Return the data between the line holding "Click the Interface_Versions folder icon" and the line holding "This screenshot has height=924, width=1314.", inclusive, repeating every line exactly.
╭─ Supplied material
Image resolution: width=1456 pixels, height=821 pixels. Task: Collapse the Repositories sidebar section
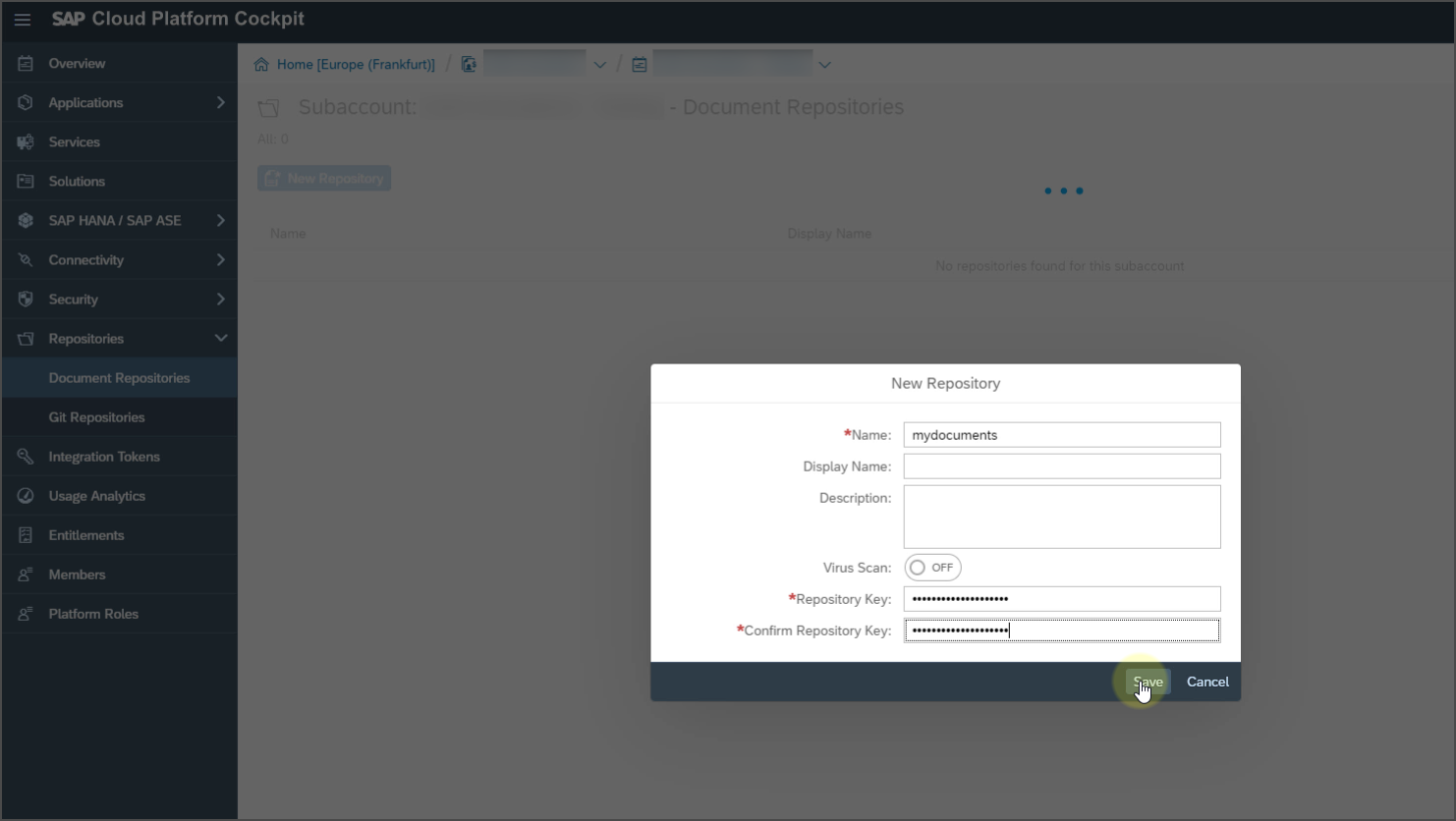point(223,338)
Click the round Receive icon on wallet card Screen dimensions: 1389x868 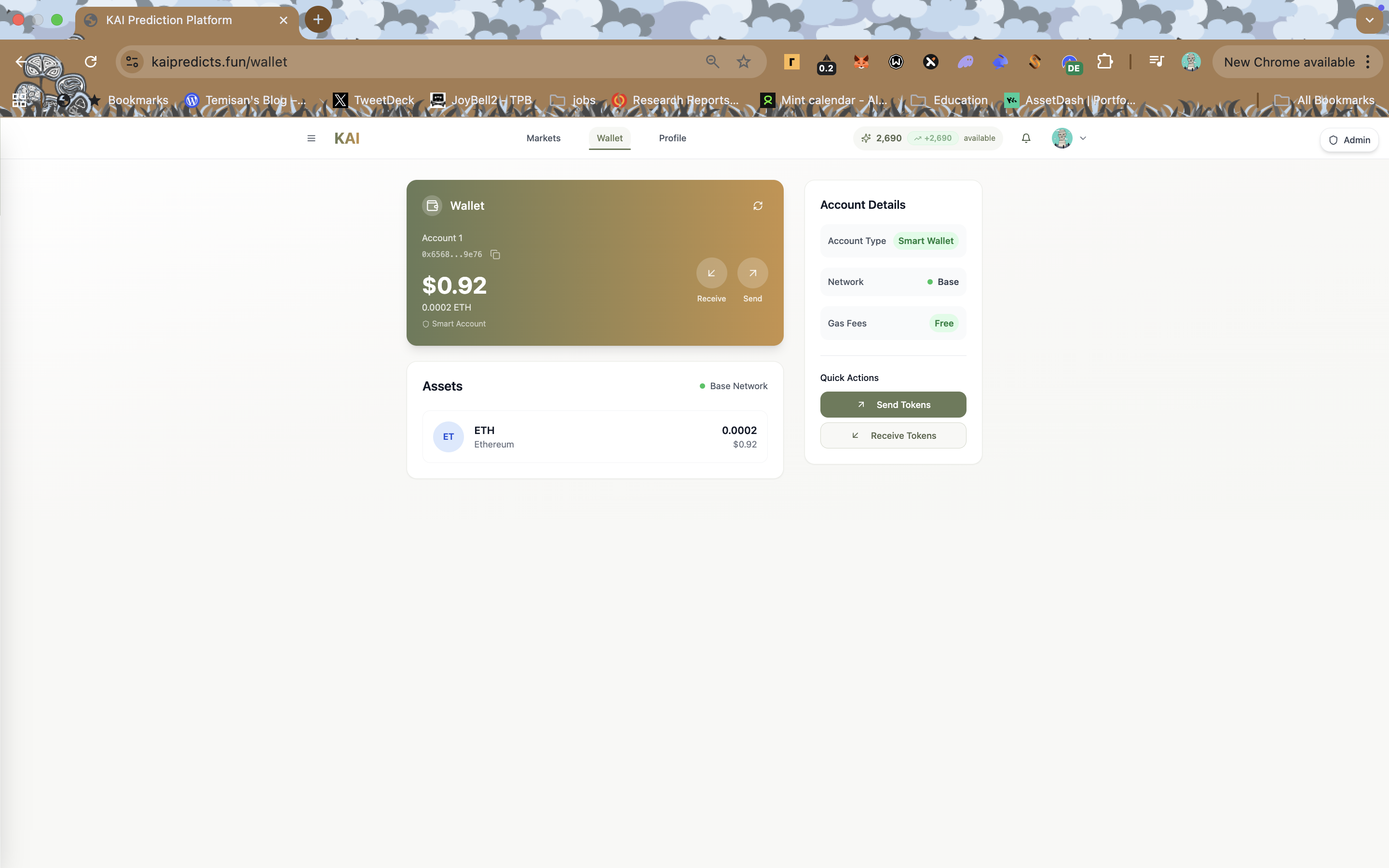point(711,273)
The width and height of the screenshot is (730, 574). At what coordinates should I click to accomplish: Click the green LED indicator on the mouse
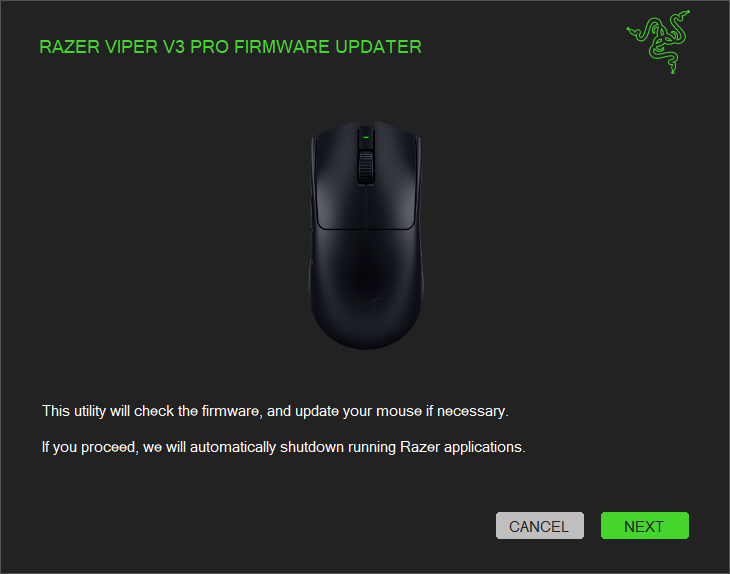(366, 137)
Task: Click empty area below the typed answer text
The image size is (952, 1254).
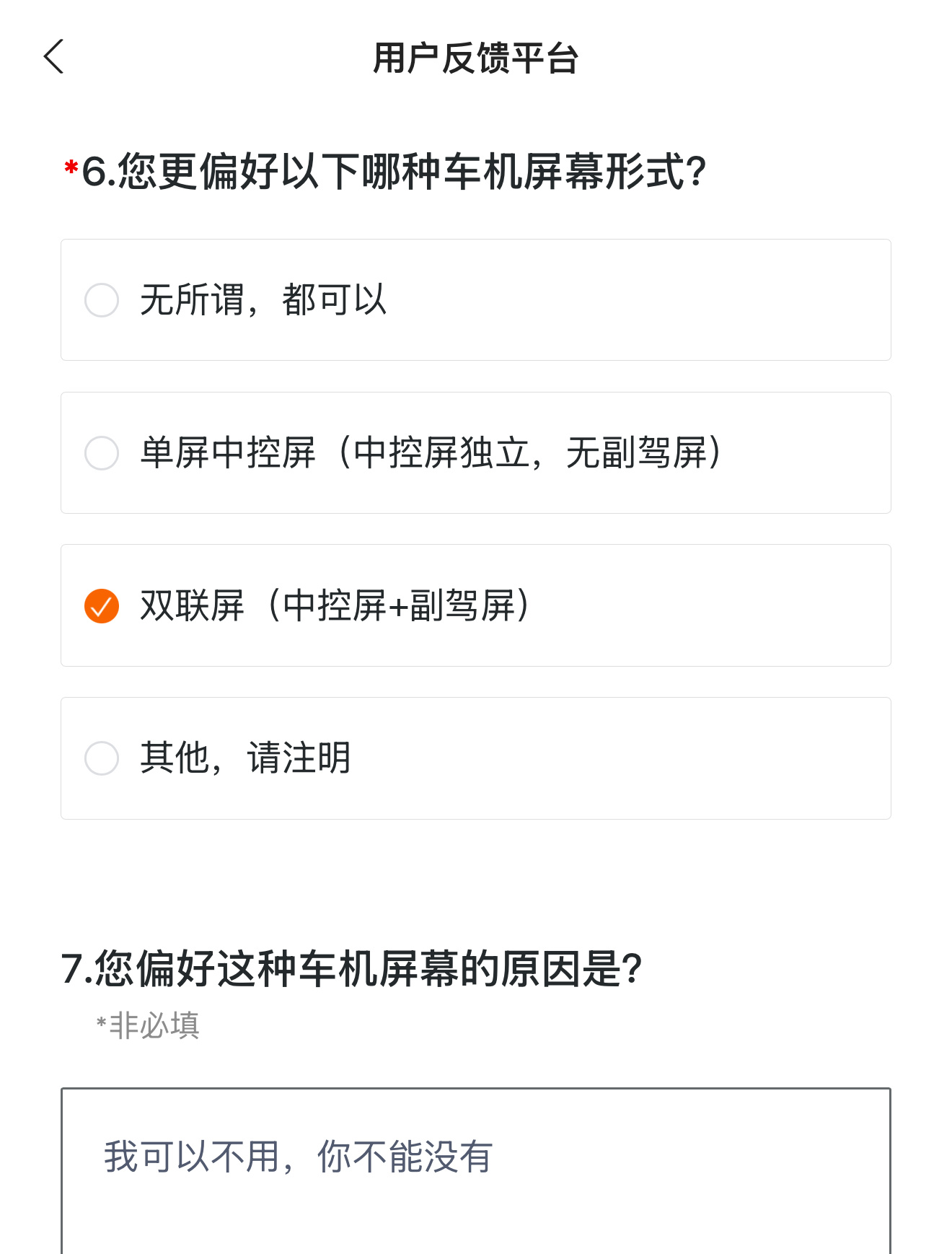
╰─
╭─ Supplied material
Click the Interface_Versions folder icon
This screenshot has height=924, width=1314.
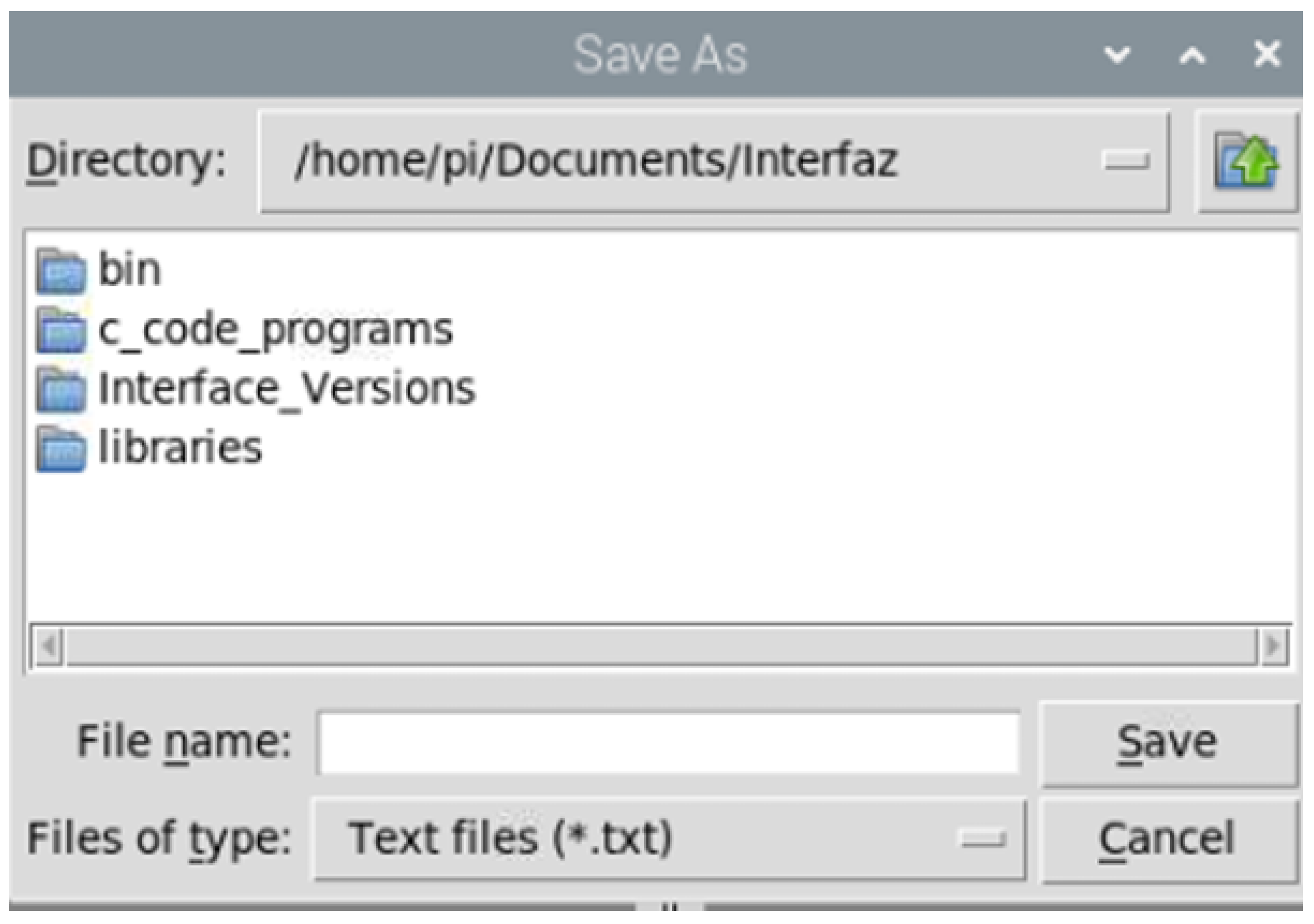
╰─
╭─ Supplied material
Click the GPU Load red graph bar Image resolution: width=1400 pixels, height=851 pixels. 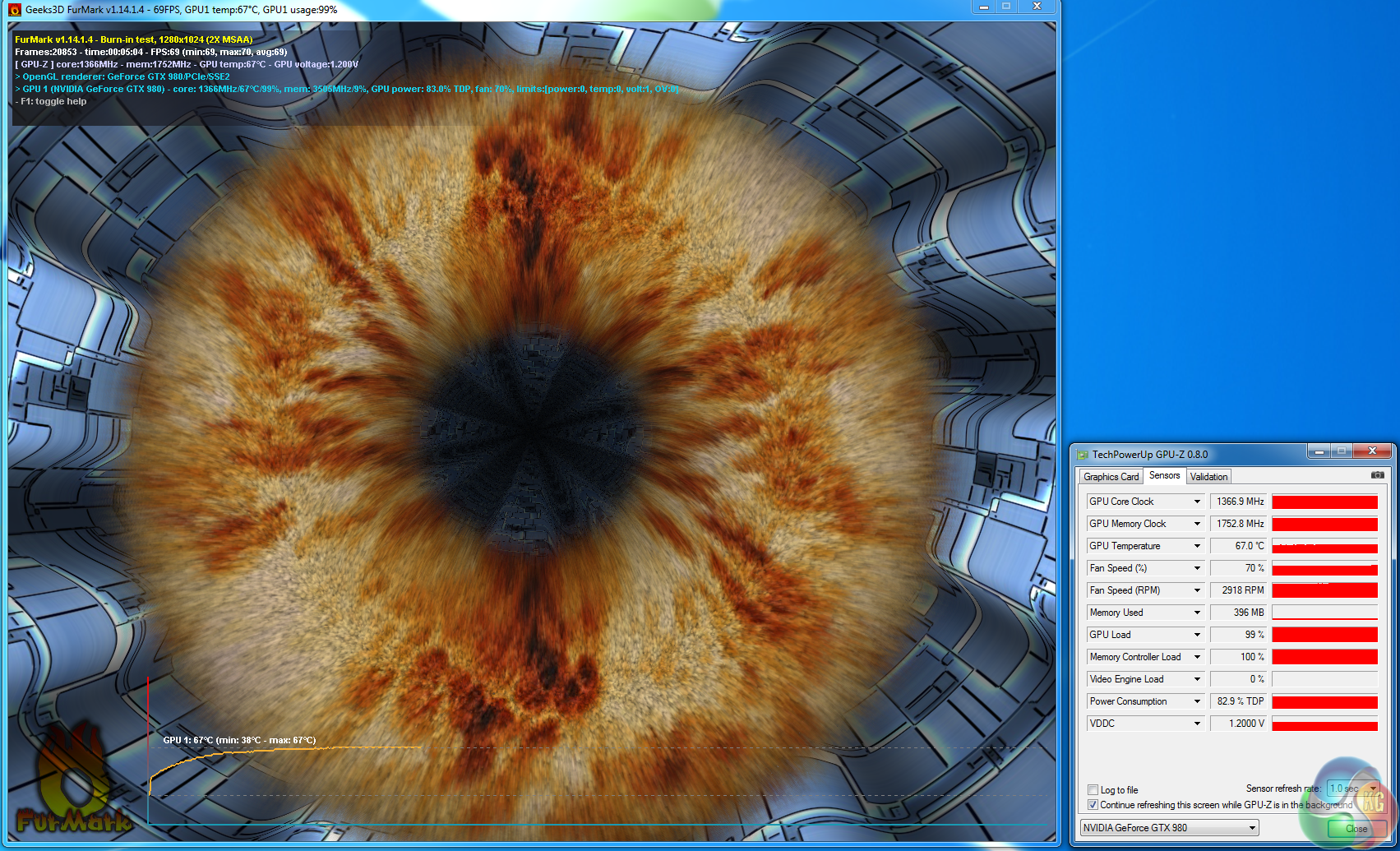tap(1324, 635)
╰─
### Solution to this problem
Click the Interface_Versions folder icon
This screenshot has height=924, width=1314.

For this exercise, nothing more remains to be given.